When you set a goal to lose 7 pounds, each pound you shed accounts for more than 14 percent of your total weight-loss goal. That indicates significant progress, especially when you consider that you can lose 1 to 2 pounds per week by making moderate changes in your eating and activity plan. A crash diet might get you to your goal faster, but a healthy lifestyle change can get you there and keep you there.
Factors
Whether you've gradually put on 7 pounds or you've recently lost weight and plateaued 7 pounds away from your goal, give yourself a realistic amount of time to reach your desired weight. Weight gain occurs when your body burns fewer calories than you consume. As you age, your calorie needs decrease slightly. Even subtle downshifts in your activity level can cause you to put on weight. Likewise, if you've recently lost weight, your body's metabolism might have readjusted to a lower level, causing your weight loss to stall, according to the Mayo Clinic website.
Features
To move past a weight plateau or to shed extra pounds that have crept on over time, you have to create a calorie deficit. You can accomplish this by cutting your calorie intake or increasing your calorie burn. However, you get the fastest results from combining the two. Drastic changes in your diet and activity level might sabotage your efforts because you cannot maintain them in the long term.
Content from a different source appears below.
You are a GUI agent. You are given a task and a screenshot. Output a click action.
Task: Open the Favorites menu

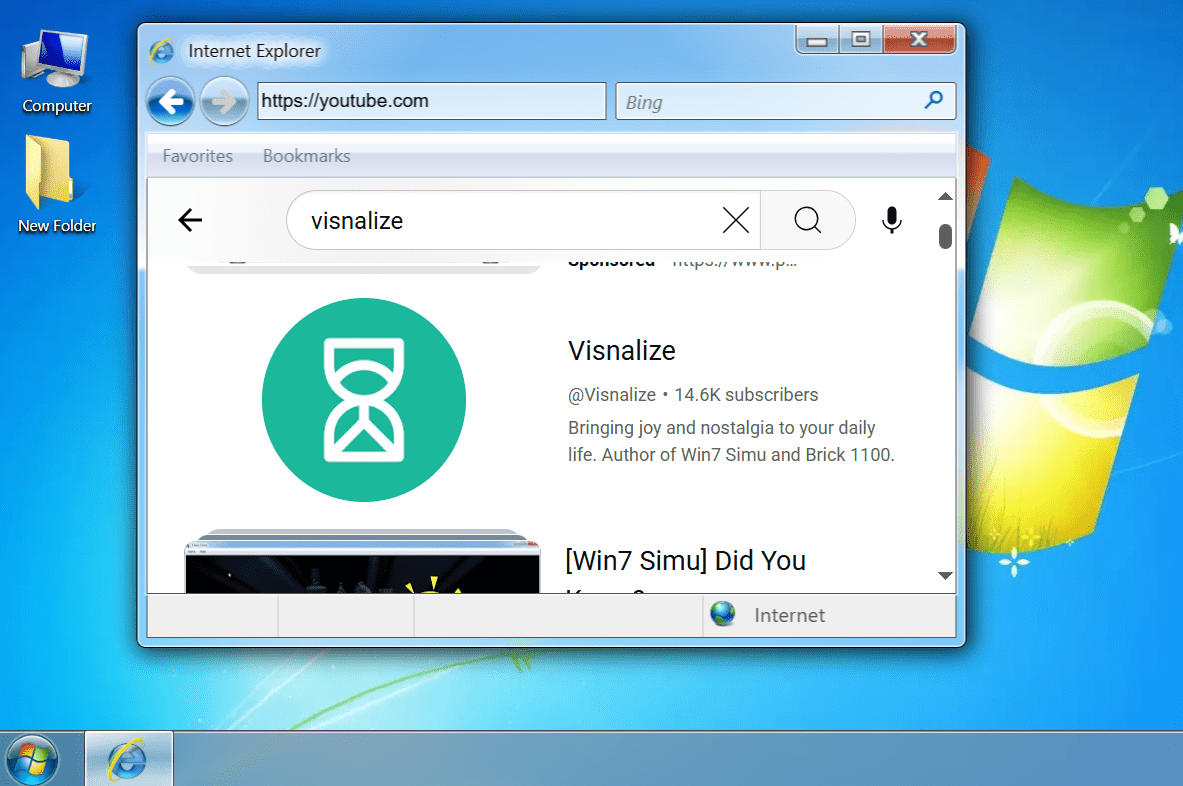click(196, 155)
Once you lose 7 pounds, they might creep back on if you don't take measures to adjust your diet and exercise levels.
Time Frame
To lose 1 pound, you need to cut 3,500 calories through diet and exercise. That translates to a deficit of 24,500 calories to reach your 7-pound weight-loss goal. A loss of 1 to 2 pounds per week is a healthy, sustainable rate of weight loss. A deficit of 3,500 calories per week puts you on a seven-week timeline for reaching your goal. To reach your goal in 3.5 weeks, you need to burn 7,000 more calories per week than you consume.
Process
To accomplish the seven-week timeline, decrease your calorie intake by 250 and exercise for 30 minutes at vigorous intensity or 60 minutes at moderate intensity daily. A 3.5 week timeline requires you to decrease calories by 500 and exercise twice as long at the indicated intensities. These are reasonable goals as long as you're already active and don't have any health concerns that prevent you from participating in vigorous aerobic exercise. If you need to take it more slowly, commit to cutting your calorie intake and gradually adding activity to your schedule. Even if it takes you two to three months to reach your goal, that's relatively fast progress. Consult with your doctor before you start any diet or exercise program, especially if you have a history of health problems.